Gothic circa 2024 may not visually resemble the core of Taylor Swift's cardigan Folklore/Forever era, but like a certain seasonal latte it provides pure comfort. You can notice it Beetlejuice Beetlejuice feels cozier than its predecessor; while both share the same rural idyll, the sequel downplays the original's awkward portrayal of Lydia as the titular ghoul's child bride in favor of a plot that mends the broken bonds between generations of Deetz women. Or this Wednesday The action takes place in a boarding school for outcasts, monsters and magic practitioners – shades Harry Potter. Or this Agatha eases his odyssey into the underworld thanks to faces familiar with the camps: Hahn, Aubrey Square, Patti LuPone. Meanwhile, the recent revival of the gothic Gen X IP that bombed was an intricate, serious reboot of the 1994 revenge fantasy Crowwhich grossed $9 million at home
checkout to Beetlejuice Beetlejuice'S $266 million and counting.

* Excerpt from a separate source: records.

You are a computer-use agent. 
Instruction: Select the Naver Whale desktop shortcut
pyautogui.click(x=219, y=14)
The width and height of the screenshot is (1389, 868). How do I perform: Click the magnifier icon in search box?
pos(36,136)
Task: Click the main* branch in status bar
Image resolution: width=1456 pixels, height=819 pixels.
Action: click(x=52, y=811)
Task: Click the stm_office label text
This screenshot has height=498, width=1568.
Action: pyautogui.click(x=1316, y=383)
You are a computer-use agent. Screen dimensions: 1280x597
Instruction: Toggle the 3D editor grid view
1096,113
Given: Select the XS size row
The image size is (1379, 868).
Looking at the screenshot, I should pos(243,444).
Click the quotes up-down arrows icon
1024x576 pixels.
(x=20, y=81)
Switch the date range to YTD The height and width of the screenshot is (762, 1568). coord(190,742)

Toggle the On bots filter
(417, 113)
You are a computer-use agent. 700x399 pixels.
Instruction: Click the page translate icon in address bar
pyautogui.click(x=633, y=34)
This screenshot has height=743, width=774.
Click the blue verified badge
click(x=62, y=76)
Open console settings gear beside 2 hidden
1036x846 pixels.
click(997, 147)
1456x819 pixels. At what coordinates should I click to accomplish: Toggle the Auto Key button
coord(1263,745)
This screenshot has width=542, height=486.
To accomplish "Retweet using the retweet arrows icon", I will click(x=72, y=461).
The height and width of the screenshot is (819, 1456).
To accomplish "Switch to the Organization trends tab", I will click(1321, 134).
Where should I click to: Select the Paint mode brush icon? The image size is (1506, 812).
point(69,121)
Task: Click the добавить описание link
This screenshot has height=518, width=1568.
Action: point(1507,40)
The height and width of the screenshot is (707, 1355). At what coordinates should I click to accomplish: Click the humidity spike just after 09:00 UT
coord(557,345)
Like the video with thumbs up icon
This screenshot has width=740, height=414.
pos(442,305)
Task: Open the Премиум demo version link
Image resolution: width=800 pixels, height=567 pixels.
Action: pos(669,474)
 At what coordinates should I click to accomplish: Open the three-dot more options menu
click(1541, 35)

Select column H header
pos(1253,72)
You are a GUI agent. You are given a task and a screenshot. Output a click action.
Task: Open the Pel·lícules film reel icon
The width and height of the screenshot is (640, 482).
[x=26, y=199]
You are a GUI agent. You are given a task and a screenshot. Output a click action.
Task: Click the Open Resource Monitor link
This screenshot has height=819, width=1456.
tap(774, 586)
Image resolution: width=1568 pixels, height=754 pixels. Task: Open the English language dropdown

Maybe that's why the most successful of these titles are enjoyed like any other fall trifle, enjoyable but forgettable Hallmark holiday specials for viewers who prefer
Halloween. Just as we line up in the fall for the annual round of seasonal virus vaccines, we can seek out these morbid fantasies, each with its own plush sensory overload, as an inoculation against the pain of processing wars, misogyny and political upheaval. The entertainment itself is surprisingly mild. What is definitely more terrifying is the impulse that pushes us to do this.